Dan Fuss; Matt Eagan; Elaine Stokes; Brian Kennedy; Co-Managers, Loomis Sayles Strategic Monthly Income Fund

A synchronized pickup in global economic activity supported risk appetite during the quarter. Most asset classes generated positive returns, led by high yield credit, equities, and unhedged emerging market bonds. The Federal Reserve (Fed) raised rates in March, a widely anticipated move that acknowledged the strengthening U.S. economy. Corporate profits improved and volatility remained very low.

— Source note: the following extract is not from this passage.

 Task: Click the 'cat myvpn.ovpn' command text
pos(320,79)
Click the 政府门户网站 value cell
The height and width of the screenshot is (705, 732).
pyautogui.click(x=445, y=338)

Commodity performance was mixed; metals rallied while oil prices dropped.

The U.S. high yield credit rally that began in 2016 continued into the first quarter, with spreads (the difference in yield between Treasury and non-Treasury securities of similar duration) reaching multi-year tights in early March. Though spreads widened somewhat during the last weeks of the quarter, the asset class handily outperformed Treasurys of similar duration (duration refers to a security’s price sensitivity to interest rate changes).

U.S. Treasury yields reached year-to-date highs ahead of the Federal Reserve (Fed) interest rate hike, then retreated to finish the quarter essentially flat. The yield curve (a curve that shows the relationship between bond yields across the maturity spectrum) flattened as shorter-maturity Treasury yields rose while longer-maturity Treasury yields were nearly unchanged.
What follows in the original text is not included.